The Canning Bridge Hotel was a single-storey structure with a high, gabled roof. Beside it stood a pavilion with a dance hall on the upper floor and refreshment rooms below. The hotel provided a venue for many social and sporting groups such as the W.A. Hunt Club. The hotel was also used by the East Fremantle District Road Board for its first council meeting on 22 March 1901.

This building was extensively upgraded in 1937, with a distinctive Art Deco facade designed by architect William G. Bennett, to coincide with the construction of the current bridge and the upgrading of Canning Highway. The building was renamed the Raffles Hotel after the renowned Raffles Hotel in Singapore. The facade, and in particular the nature and placement of the forward extension of the hotel, reveals a conscious effort on the part of the architect to respect the importance of the newly constructed Applecross District Hall to the community and its streetscape value.

William Bennett had been a partner in the firm Eales Cohen & Bennett, which was responsible for the Applecross District Hall. He left the firm in 1935. Other significant works by Bennett include the Plaza Theatre and Arcade in central Perth (1936–7), the Kalgoorlie Olympic Pool (1938), the Chalet at Araluen and other structures (1937), and the Beaucott Buildings (c. 1937) in Beaufort Street.

The hotel was reconstructed at a cost of approximately £A 10,000. One of its features was a biergarten, which is believed to be the first of its kind in Australia. The garden was situated on the northern boundary of the hotel property.

Raffles Hotel reveals the new design aesthetic then in vogue of streamlined functional forms with an emphasis on horizontal lines admirably suited to the site. Its design took good advantage of the riverside location. The main feature is the large curved loggias on both floors provided on the river frontage. From there, extensive views of the Swan and Canning Rivers are available. The exterior of the hotel was described as rendered in cream cement with sunk rustication emphasising the horizontal lines on the main building. The pitched roof over the first-storey section was covered in colour-blend tiles, and green-painted circular steps led to the entrances of the hotel from the Canning Highway frontage.

▶ QUESTIONS:
(1) According to the hotel history, on what date did the East Fremantle District Road Board hold its first council meeting at the Canning Bridge Hotel?
(2) Name every work by William G. Bennett that the hotel history lists under his other significant works.
(3) Extend the hotel history past its final sentence.
The records after this point are separate from the hotel history.

▶ DATA LISTING:
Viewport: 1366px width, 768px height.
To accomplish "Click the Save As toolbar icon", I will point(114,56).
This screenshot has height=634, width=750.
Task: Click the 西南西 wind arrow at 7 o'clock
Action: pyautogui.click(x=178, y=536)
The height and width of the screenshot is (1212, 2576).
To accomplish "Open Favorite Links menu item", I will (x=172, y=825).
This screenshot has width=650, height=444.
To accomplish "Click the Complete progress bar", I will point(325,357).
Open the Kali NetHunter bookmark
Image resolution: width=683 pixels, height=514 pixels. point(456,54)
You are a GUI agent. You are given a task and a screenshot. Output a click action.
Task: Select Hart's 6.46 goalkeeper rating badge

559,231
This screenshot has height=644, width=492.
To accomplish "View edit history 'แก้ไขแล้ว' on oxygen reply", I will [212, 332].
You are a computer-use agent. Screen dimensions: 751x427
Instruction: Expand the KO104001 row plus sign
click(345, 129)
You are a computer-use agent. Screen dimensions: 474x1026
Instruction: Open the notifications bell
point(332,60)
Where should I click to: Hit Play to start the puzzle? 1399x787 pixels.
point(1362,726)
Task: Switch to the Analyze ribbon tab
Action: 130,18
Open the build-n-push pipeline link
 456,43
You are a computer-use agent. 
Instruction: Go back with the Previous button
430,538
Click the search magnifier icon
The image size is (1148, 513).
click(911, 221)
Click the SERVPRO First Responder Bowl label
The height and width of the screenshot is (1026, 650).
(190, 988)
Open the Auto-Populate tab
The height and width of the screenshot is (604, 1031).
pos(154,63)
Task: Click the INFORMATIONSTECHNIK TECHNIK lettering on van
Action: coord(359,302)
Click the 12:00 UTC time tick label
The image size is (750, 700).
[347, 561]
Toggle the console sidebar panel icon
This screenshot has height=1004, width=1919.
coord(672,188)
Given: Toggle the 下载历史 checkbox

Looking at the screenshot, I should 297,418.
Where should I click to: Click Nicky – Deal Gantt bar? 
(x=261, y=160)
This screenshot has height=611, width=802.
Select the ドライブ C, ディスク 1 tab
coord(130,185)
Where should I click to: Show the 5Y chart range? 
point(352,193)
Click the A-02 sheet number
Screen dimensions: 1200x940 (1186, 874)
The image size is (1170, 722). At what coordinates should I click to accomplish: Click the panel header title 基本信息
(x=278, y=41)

▶ RESPONSES TO THE TASKS:
(1) 22 March 1901

(2)
- The Plaza Theatre and Arcade in central Perth (1936–7)
- The Kalgoorlie Olympic Pool (1938)
- The Chalet at Araluen and other structures (1937)
- The Beaucott Buildings in Beaufort Street (c. 1937)

(3)
Apart from its status as "the epitome" of Perth's social scene in the 1940s and 1950s, the Raffles later became noted for its animated neon billboards advertising beer. In 1959 a separate motor lodge, consisting of a double-storey building of twenty rooms, was constructed at the rear of the main hotel building. According to the local press this new development met a public demand for motels offering service to the family man. Other changes to the hotel were made in 1985, when apparently a fire caused damage to the first floor which required a new metal-deck roof to replace the former pitched tiled roof. A nightclub, The Raffs, was also constructed on the eastern (river) side of the building, and a drive-in bottle shop built on the Canning Bridge Road frontage. During the 1970s and 1980s the Raffles was notable for its live music, attracting the most popular local and interstate acts.

The Raffles Hotel was the favourite pub of AC/DC singer Bon Scott.

==Current uses==
In 2002, the site was sold to the construction company Multiplex, which proceeded to redevelop the site into a 17-storey apartment tower. As part of the planning permissions, the Art Deco 1939 building was retained and renovated.

==Heritage value==
The hotel was listed in the City of Melville's Municipal Heritage Inventory (which was adopted 19 December 1994) and classified by the National Trust of Western Australia on 3 July 1995. It received an interim listing on the State Register of Heritage Places on 16 March 2001, was nominated for the Register of the National Estate on 28 September 2001, and received a permanent registration on the State Register on 22 January 2002.